2014年1月1日水曜日

反復・習慣流産の取り扱い(日本産婦人科学会ガイドラインより)

反復・習慣流産の日本産婦人科学会のガイドライン(案)より、
いくつかピックアップして皆さんに、知っておいて頂きたいことをご紹介致します。
これは現在新しいガイドラインを作成中の案で、多少の変更はありえますが、最も新しいとも言えます。

1)3回以上連続する自然流産を習慣流産と診断する。
  これは従来と変更無いようです。流産の間に分娩している場合には、3回以上流産していても習慣流産とは言いません。「連続3回以上」なのです。

2)精神的・心理的支援を行いカップルの不安を出来るだけ取り除く
  不安、憂鬱、怒り、喪失感、夫婦関係の不和、などがあると、流産率は上昇します。また医師との話す機会が多く、不安感が少ない場合には、流産率は低下します。したがって、習慣流産の検査をしないで不安でいるよりも、検査を受けた方が漠然とした不安は少なくなるでしょうから、不安感が強い場合には検査を受けるのも治療の一つと言えます。また当クリニックには臨床心理士もいますが、各施設の相談体制も利用する方が良いでしょう。

3)特に高齢でない既往流産が3~4回女性の場合、次回妊娠が無治療で継続できる率は60~70%である。
 流産の最も重要な因子は年齢です。早い妊娠を心がけることが、最も有効性の高い流産防止とも考えられます。反復流産でも胎児染色体異常が50%なのです。例として、31歳ならば、過去3回流産があっても約70%が出産でき、最終的には83~85%の方が出産できるとされています。

4)原因不明流産に対する確立された治療法はない。
 様々な検査を受けても50%以上が原因不明です。また原因不明の方が無治療でも、2回流産だった方は、次には80%で妊娠継続します。3回流産でも70%、4回流産でも60%、5回流産でも無治療でも50%が妊娠継続します。「原因不明習慣流産患者では、夫リンパ球免疫療法、アスピリン療法、アスピリン/ヘパリン療法、免疫グロブリン療法の有用性はおおむね否定的である」というのが、現時点での学会の認識です。
 したがって、原因不明の方へのアスピリンや、それ以上の治療は、「何もしない不安感を取り除く」以上のものは、あまり期待できないのかもしれません。
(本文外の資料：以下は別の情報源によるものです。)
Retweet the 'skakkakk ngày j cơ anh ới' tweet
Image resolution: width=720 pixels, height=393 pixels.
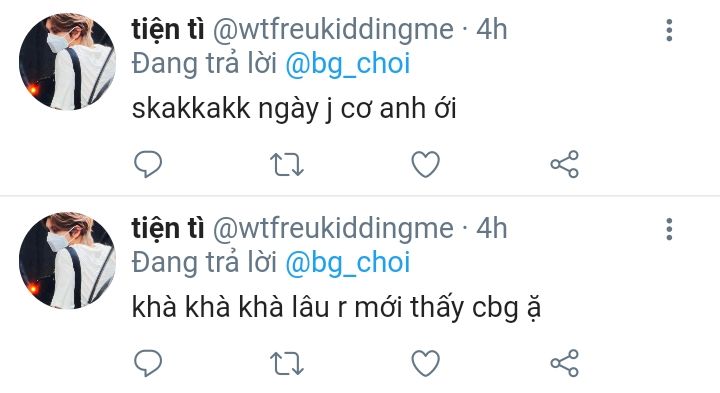(287, 164)
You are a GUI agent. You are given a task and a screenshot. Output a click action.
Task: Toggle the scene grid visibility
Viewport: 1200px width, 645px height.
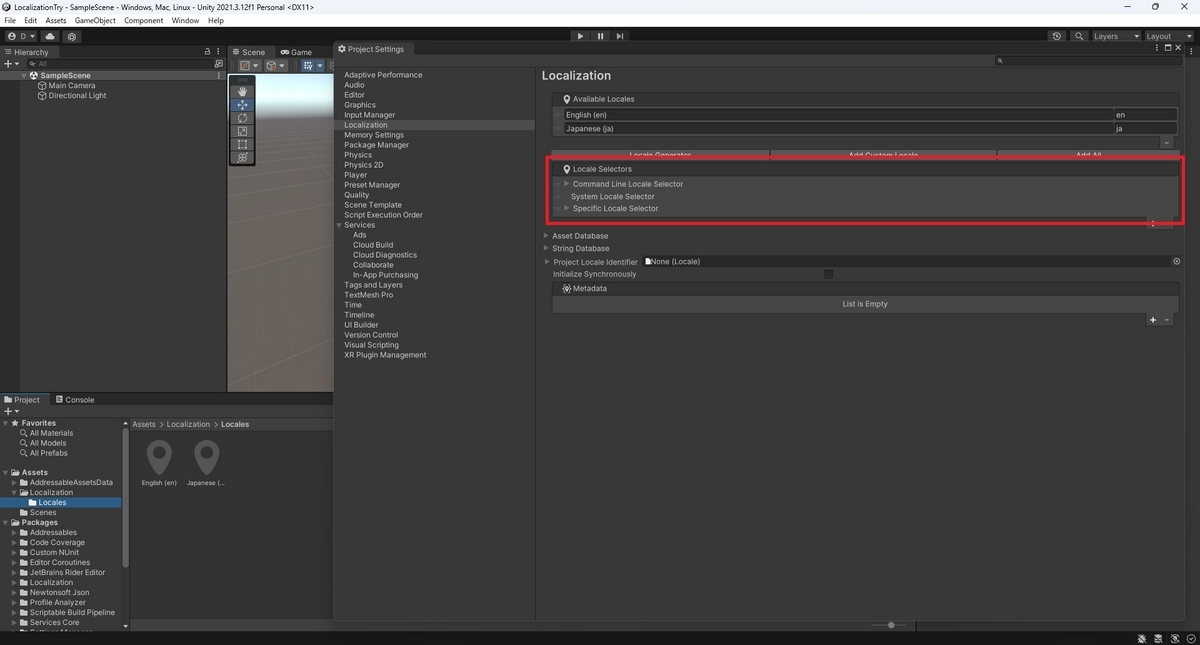[x=308, y=65]
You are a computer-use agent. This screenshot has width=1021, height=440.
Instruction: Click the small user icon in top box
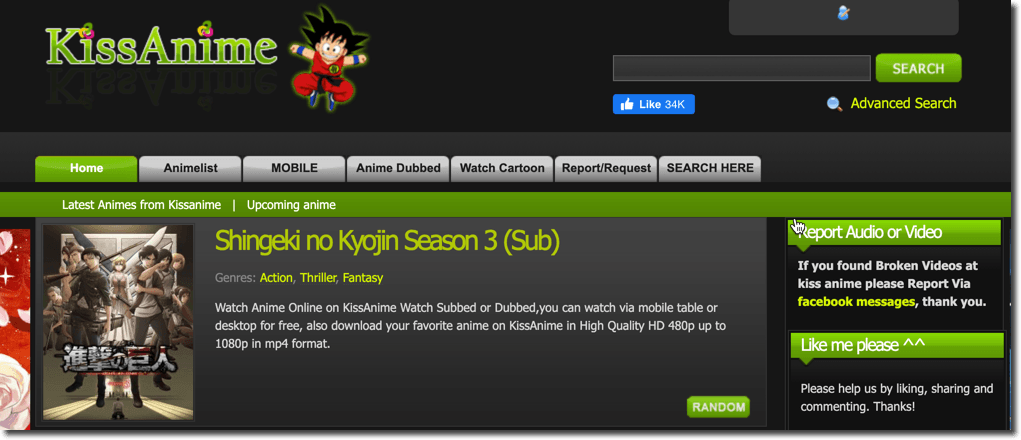[843, 12]
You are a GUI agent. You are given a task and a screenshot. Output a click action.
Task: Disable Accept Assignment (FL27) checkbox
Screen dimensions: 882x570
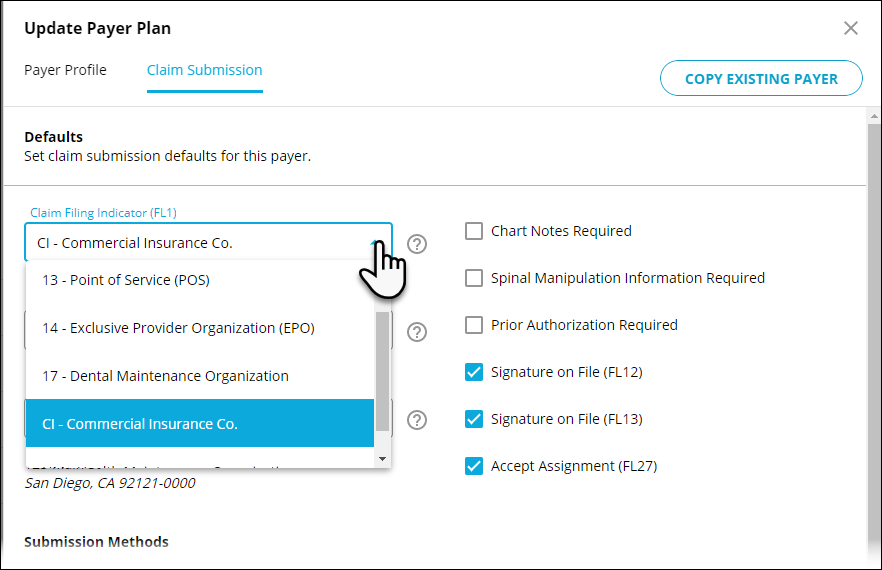pos(474,466)
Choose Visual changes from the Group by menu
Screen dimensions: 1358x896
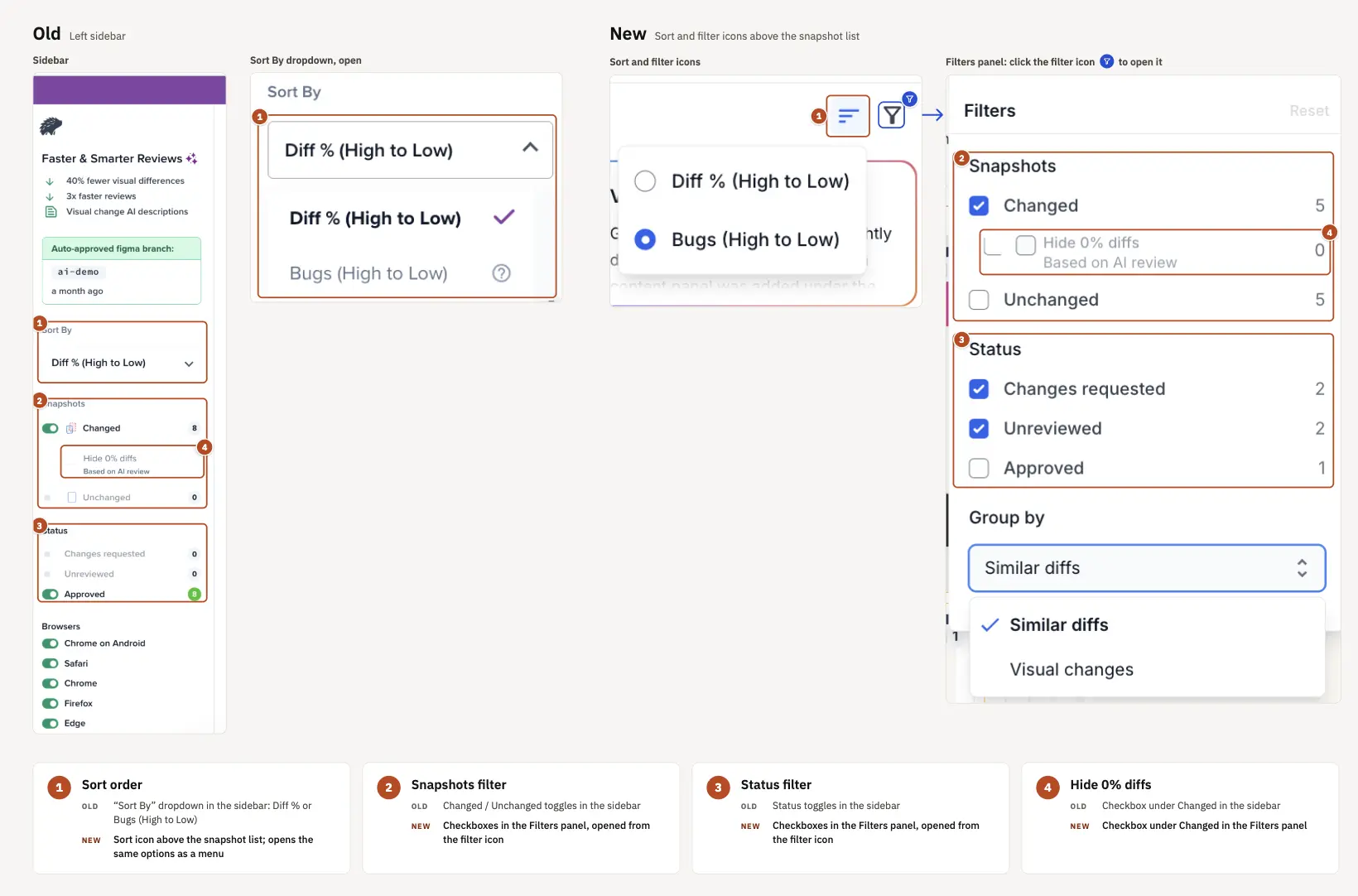pyautogui.click(x=1071, y=669)
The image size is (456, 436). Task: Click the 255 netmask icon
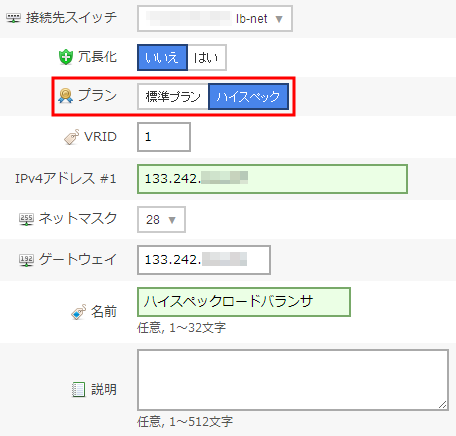click(x=26, y=219)
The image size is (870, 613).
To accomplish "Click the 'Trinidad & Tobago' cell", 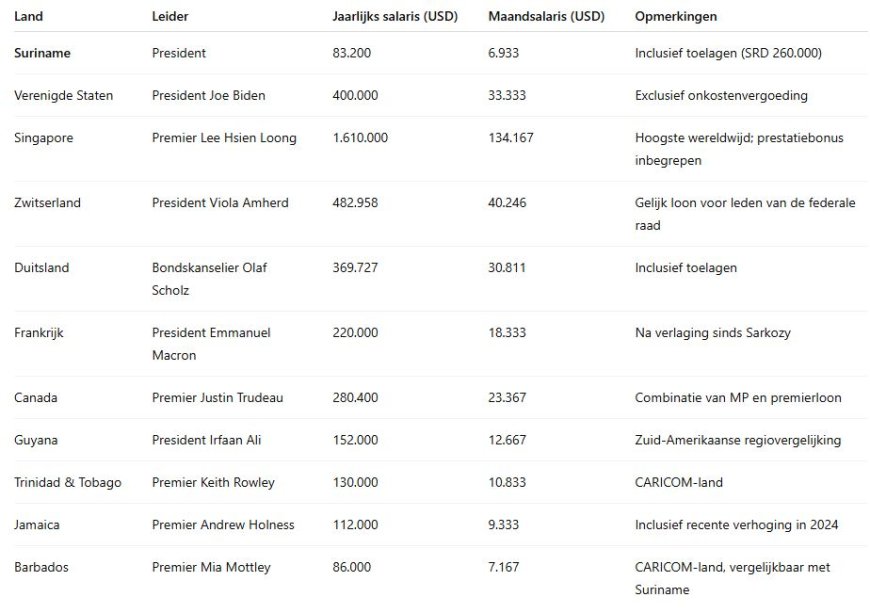I will pyautogui.click(x=67, y=483).
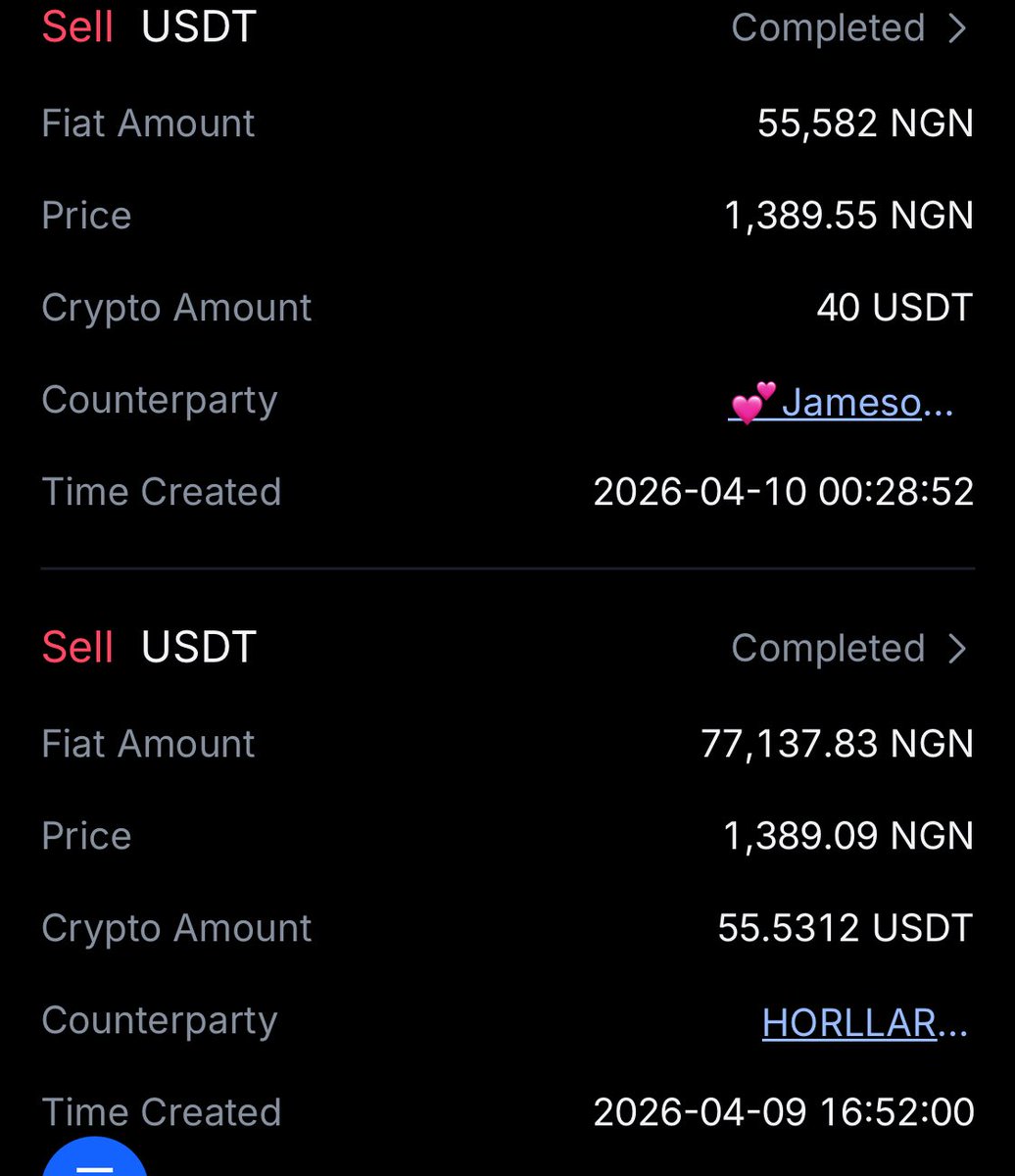Open the first order's chevron arrow
The image size is (1015, 1176).
coord(957,28)
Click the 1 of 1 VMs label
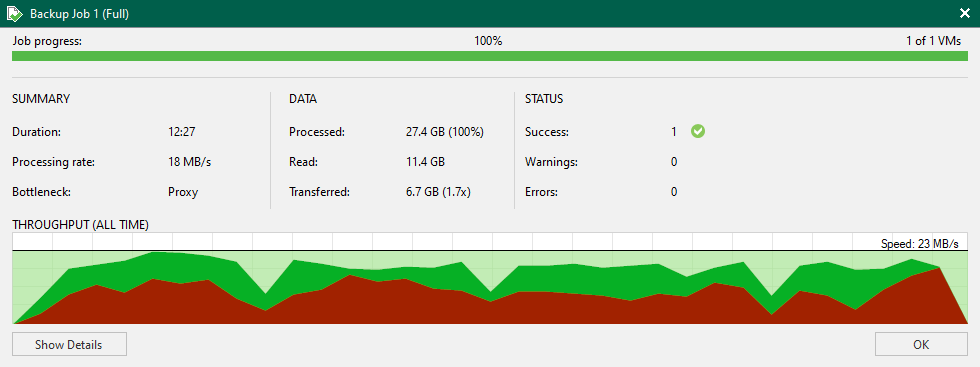Image resolution: width=980 pixels, height=367 pixels. tap(934, 41)
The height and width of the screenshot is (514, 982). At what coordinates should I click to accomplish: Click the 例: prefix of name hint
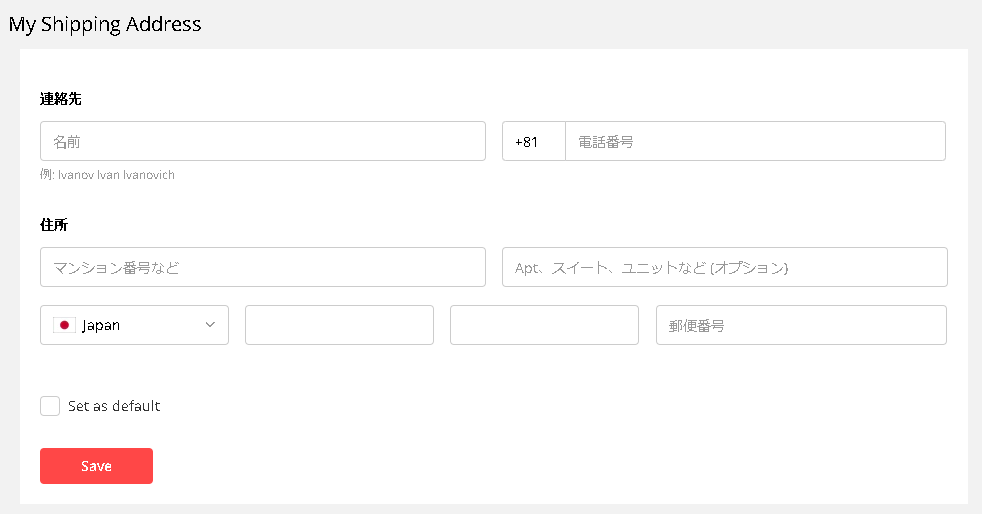pyautogui.click(x=48, y=175)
当クリニックでも原因不明の場合には、負担の強い治療法はせずに、柴苓湯(さいれいとう)、HMG注射、アスピリン、などを使用しています。原因不明の場合にも、妊娠を急ぐのが最も良い治療法かもしれませんね。

5)習慣流産の検査には、以下の検査をおこなう。
①抗リン脂質抗体
②カップルの染色体検査
③子宮形態以上検査(経膣超音波検査、子宮卵管造影、子宮鏡など)
 習慣流産の検査は、血液の凝固能のみではなく、染色体分析と子宮の形態検査も伴って、しっかりとした検査になるのです。皆さん、抗リン脂質抗体などの検査だけが重要だと誤解していませんか。

6)抗リン脂質抗体陽性を複数回示した習慣性流産患者は抗リン脂質抗体症候群と診断する。
 抗リン脂質抗体は日々増減します。抗リン脂質抗体が1回の陽性で抗リン脂質抗体症候群と言われた方がしばしばいらっしゃいます。しかし学会では、偽陽性多いため、12週間以上持続することを基準としています。つまり、12週(3ヶ月)あけて、2回以上の検査で陽性でないと、抗リン脂質抗体症候群とは言えないのです。
 また、抗リン脂質抗体の検査はいくつもあり、検査会社によって基準値が異なります。1回の検査で確実に診断できると考えるのは誤解なのです。

習慣流産・不育症も、血液凝固異常のみでは無く、総合的な検査と妊娠を急ぐ治療を心がけることが必要だと思いますが、皆さんの参考になりましたでしょうか。